Excerpted records >>
══════════════════════════════
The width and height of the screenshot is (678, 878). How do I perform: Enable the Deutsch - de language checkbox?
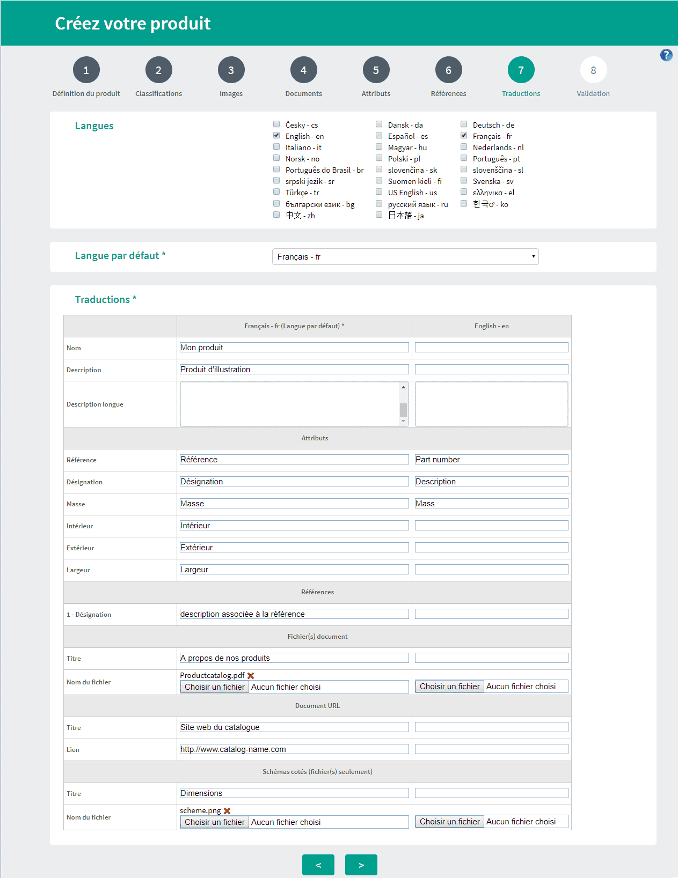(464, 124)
══════════════════════════════
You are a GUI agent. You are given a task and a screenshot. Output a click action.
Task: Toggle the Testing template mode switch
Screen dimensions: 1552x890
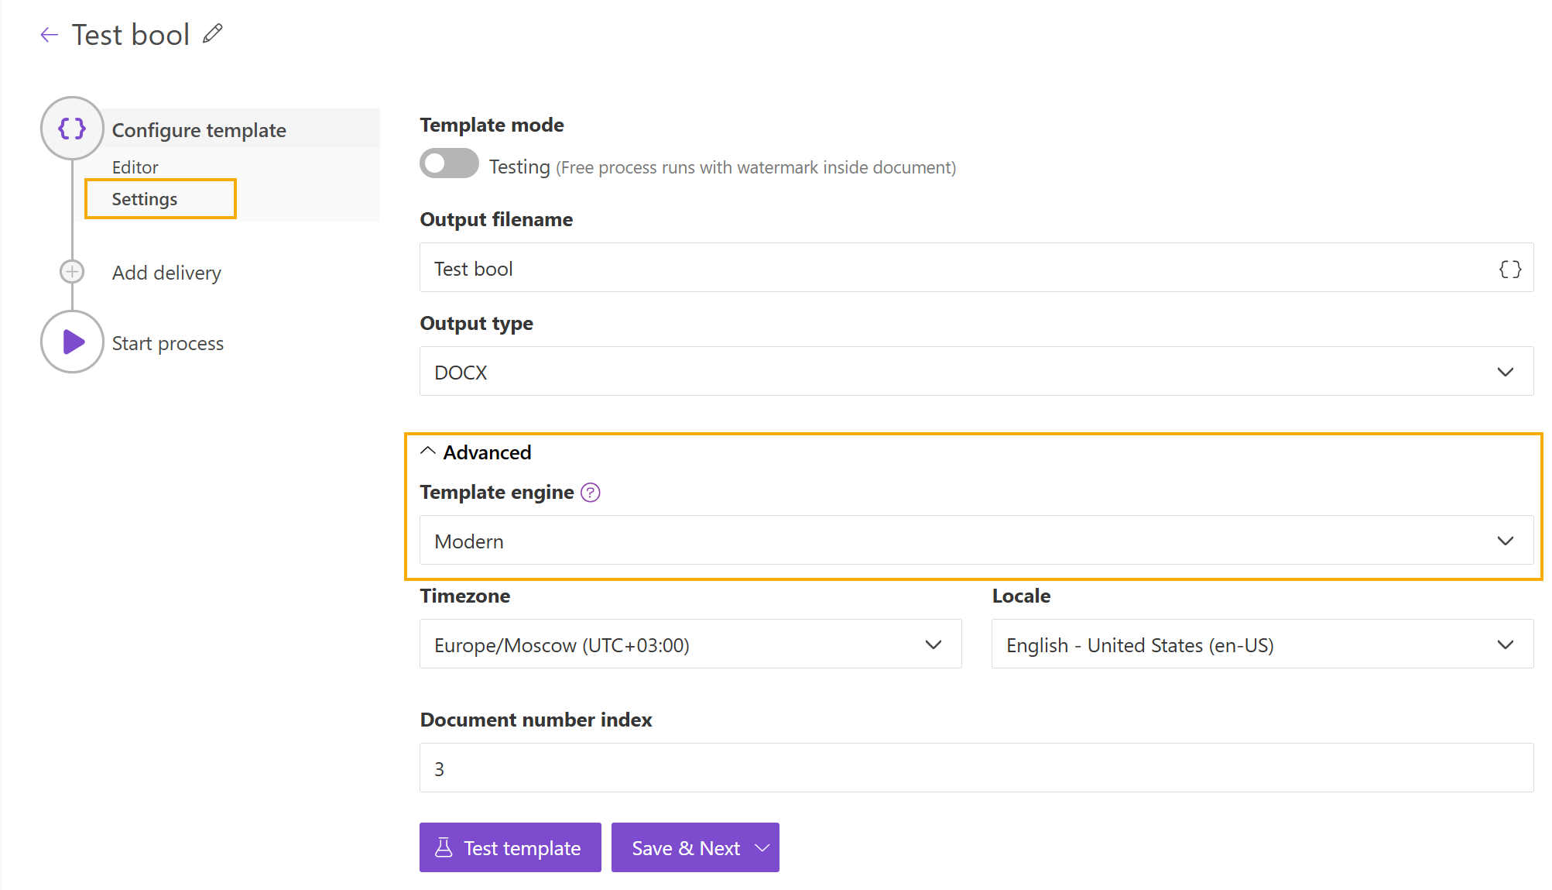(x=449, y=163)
══════════════════════════════
Challenge >> Please write out the data from the line with "You are a GUI" to the line with "(x=449, y=163)", both lines included, leaving out the pictures.

Result >>
You are a GUI agent. You are given a task and a screenshot. Output a click action.
Task: Toggle the Testing template mode switch
Screen dimensions: 1552x890
(x=449, y=163)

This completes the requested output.